(Input for this task Opens)

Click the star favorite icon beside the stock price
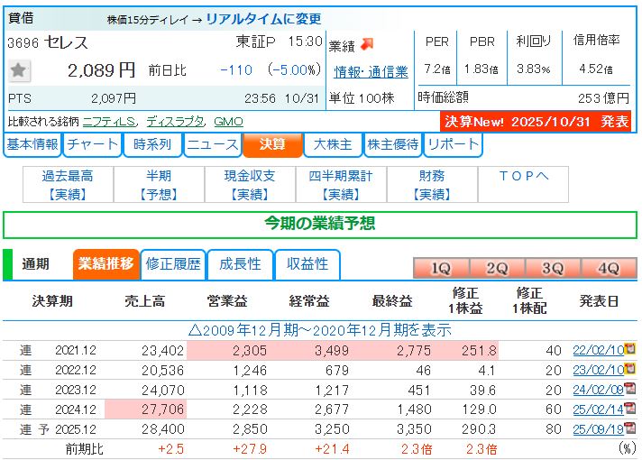The image size is (642, 460). [x=21, y=71]
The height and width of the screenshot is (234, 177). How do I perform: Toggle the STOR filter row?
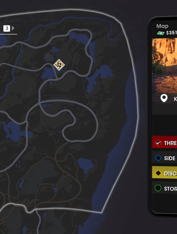pos(164,188)
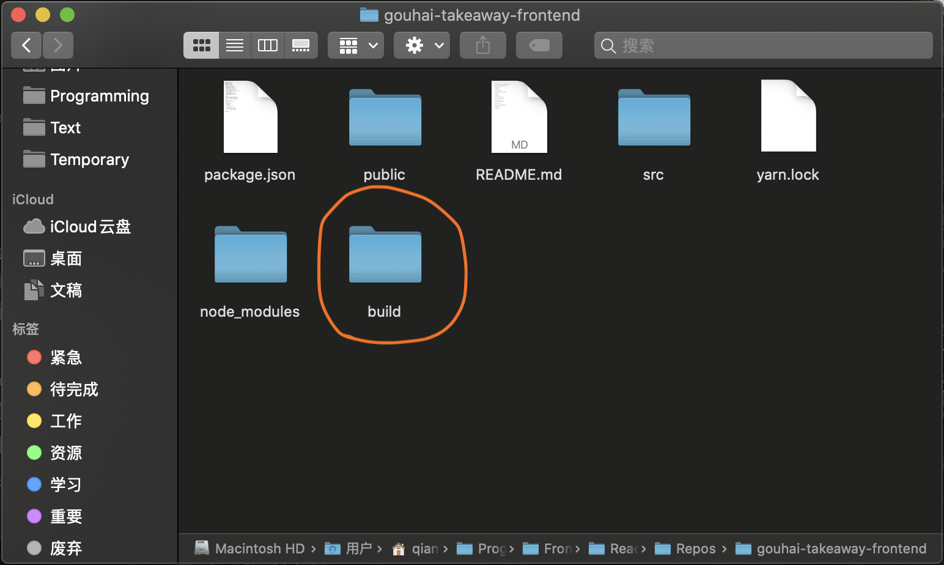Navigate to Repos in the path bar
Image resolution: width=944 pixels, height=565 pixels.
[x=696, y=548]
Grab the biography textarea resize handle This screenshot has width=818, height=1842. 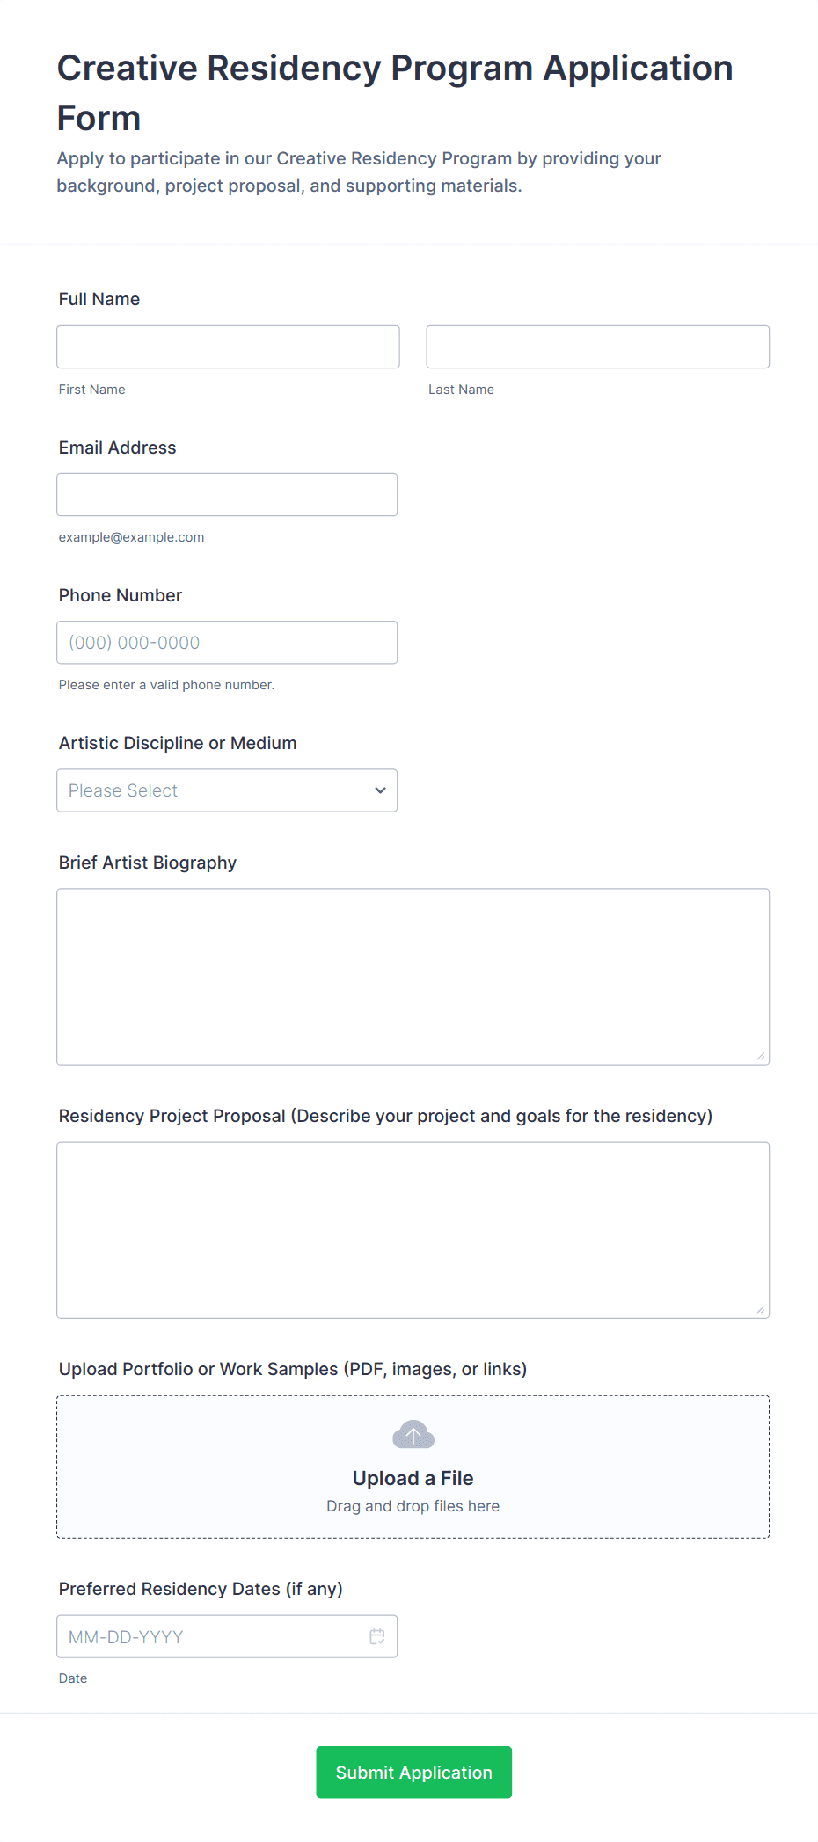[x=761, y=1056]
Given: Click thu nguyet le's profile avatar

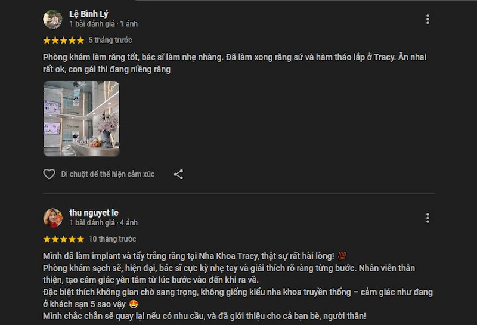Looking at the screenshot, I should tap(52, 218).

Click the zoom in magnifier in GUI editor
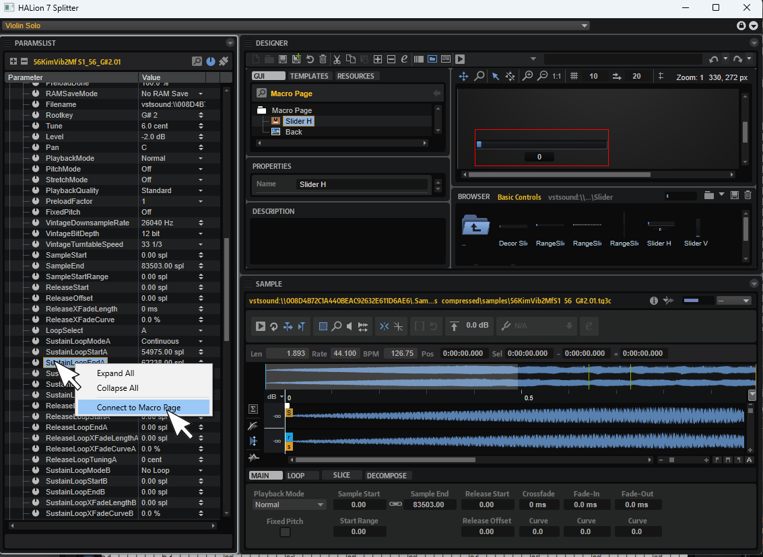(x=528, y=77)
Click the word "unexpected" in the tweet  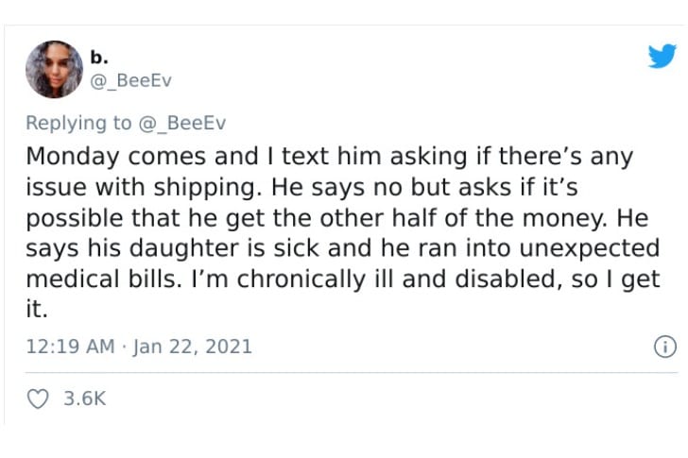tap(590, 248)
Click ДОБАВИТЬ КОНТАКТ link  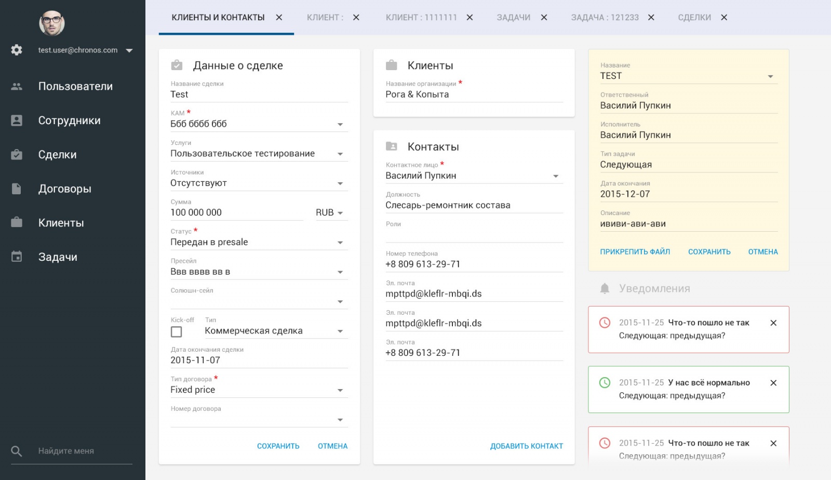click(x=526, y=446)
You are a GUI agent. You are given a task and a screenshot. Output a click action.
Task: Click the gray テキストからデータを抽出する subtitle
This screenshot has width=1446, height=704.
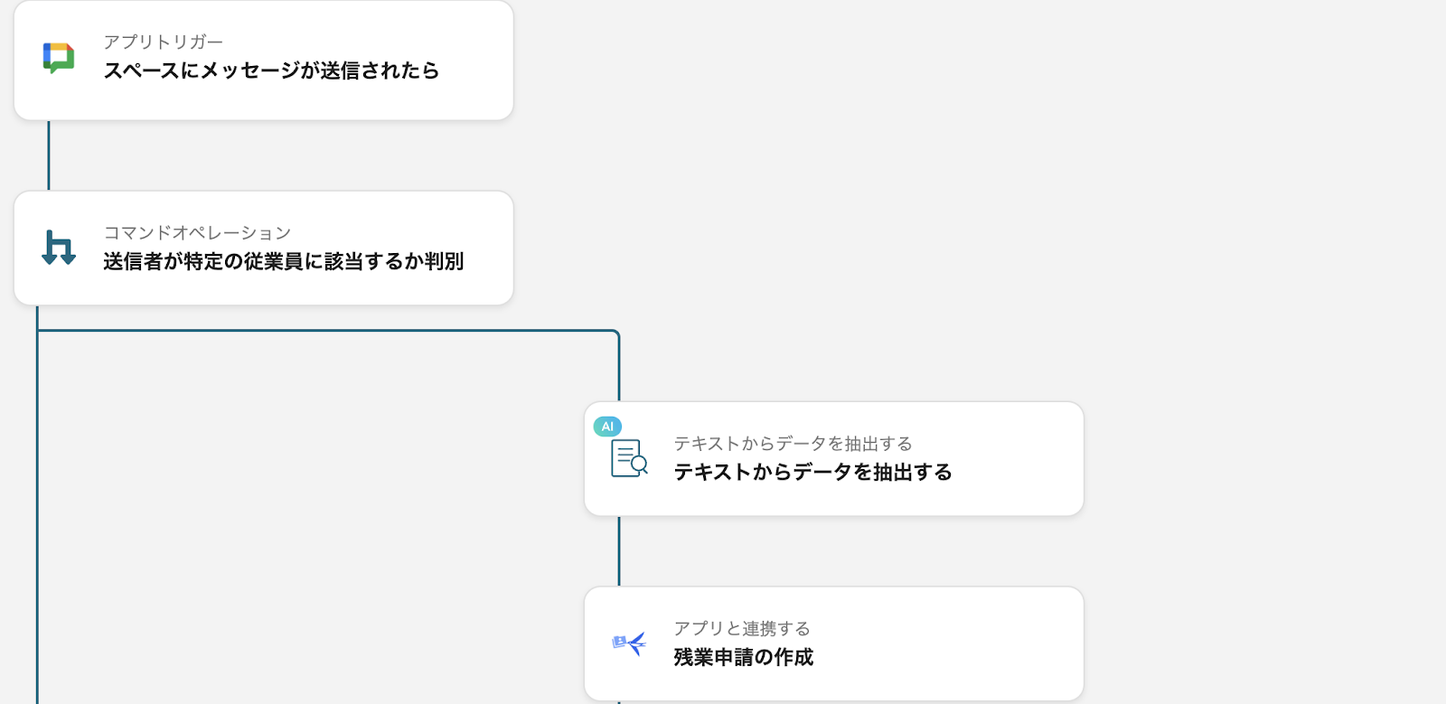[793, 444]
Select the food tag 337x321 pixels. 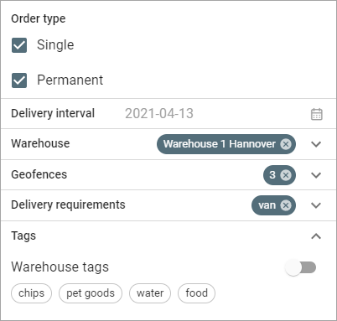197,293
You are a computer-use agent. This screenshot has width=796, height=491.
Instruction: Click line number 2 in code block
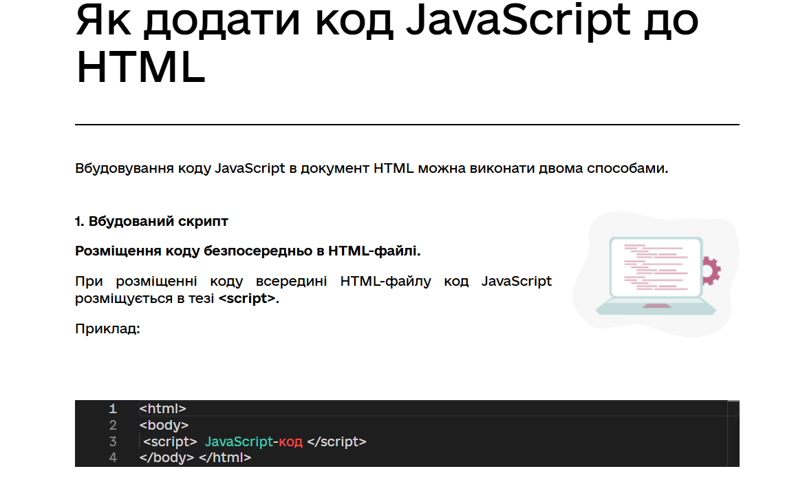point(113,425)
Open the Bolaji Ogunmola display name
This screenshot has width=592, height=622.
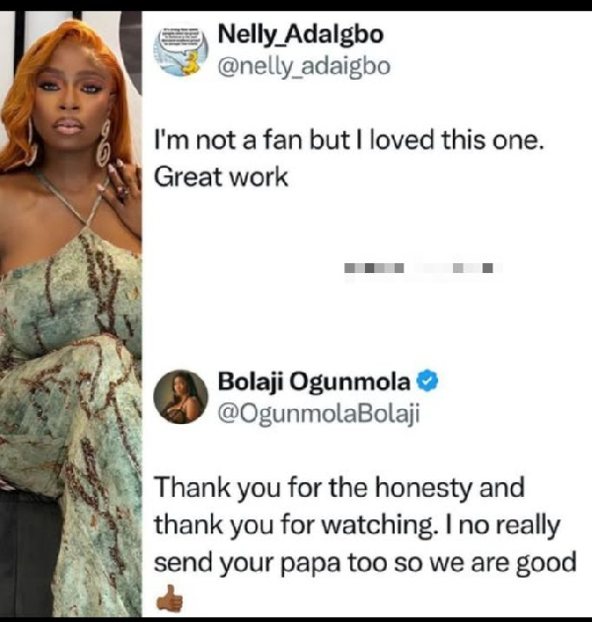tap(314, 381)
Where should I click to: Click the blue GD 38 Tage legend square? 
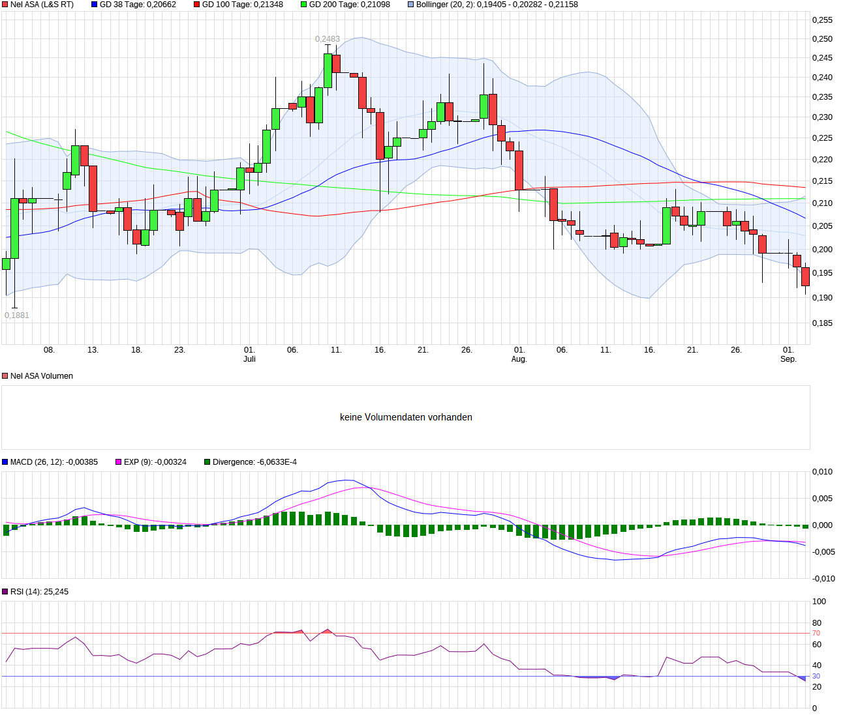click(94, 5)
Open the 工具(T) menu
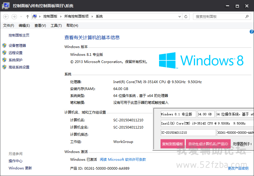 click(56, 26)
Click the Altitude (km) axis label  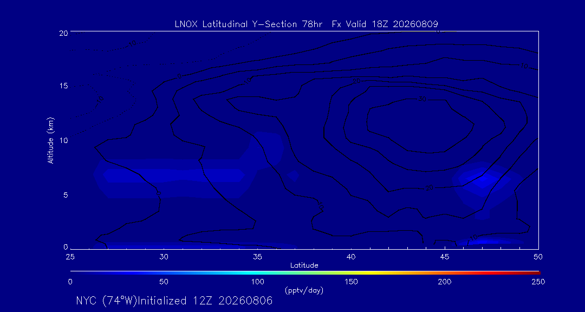coord(51,141)
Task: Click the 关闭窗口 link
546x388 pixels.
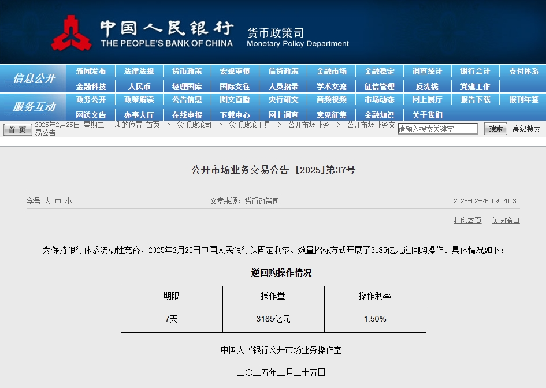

(Input for this task Closes)

(To do) In the records above, locate the lines holding the word "agent". Copy each of them.

(Exercise output)
You are a GUI agent. You are given a task and a screenshot. Output a click action.
You are a computer-use agent. This screenshot has width=796, height=491.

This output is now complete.